> **Task details**
Only the lines of the data below from the one with "Blog (587, 118)" through the one with "Utensilios de repostería (203, 118)" are wanted. Repeat them exactly.

> **Source data**
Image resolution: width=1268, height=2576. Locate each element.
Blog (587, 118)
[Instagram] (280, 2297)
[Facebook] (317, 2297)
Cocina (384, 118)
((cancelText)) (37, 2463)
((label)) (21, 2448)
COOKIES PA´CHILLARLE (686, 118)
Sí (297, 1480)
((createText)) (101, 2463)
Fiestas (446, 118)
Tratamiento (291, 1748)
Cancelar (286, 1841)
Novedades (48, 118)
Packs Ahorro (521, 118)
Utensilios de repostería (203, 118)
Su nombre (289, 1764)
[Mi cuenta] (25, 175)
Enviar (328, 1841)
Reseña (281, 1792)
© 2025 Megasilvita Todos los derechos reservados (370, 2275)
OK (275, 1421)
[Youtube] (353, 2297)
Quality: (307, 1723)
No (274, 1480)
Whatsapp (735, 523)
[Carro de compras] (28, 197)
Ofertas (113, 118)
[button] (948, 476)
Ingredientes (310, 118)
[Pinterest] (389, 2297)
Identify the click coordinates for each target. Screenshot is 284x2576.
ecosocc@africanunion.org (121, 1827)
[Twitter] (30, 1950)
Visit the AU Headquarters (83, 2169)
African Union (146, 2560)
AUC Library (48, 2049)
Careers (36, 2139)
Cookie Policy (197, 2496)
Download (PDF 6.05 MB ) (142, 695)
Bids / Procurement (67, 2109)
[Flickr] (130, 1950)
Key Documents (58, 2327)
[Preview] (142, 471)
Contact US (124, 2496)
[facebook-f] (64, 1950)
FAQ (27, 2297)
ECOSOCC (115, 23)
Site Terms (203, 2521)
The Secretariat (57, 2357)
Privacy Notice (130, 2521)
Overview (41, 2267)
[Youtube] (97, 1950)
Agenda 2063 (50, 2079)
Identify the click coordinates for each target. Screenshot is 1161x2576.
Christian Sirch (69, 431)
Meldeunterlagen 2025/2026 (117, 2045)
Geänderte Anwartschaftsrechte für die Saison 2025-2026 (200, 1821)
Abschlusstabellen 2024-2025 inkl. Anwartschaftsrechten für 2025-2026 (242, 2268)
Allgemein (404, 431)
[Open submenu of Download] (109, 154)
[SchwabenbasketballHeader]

> **Exercise output**
Blog (587, 118)
[Instagram] (280, 2297)
[Facebook] (317, 2297)
Cocina (384, 118)
((cancelText)) (37, 2463)
((label)) (21, 2448)
COOKIES PA´CHILLARLE (686, 118)
Sí (297, 1480)
((createText)) (101, 2463)
Fiestas (446, 118)
Tratamiento (291, 1748)
Cancelar (286, 1841)
Novedades (48, 118)
Packs Ahorro (521, 118)
Utensilios de repostería (203, 118)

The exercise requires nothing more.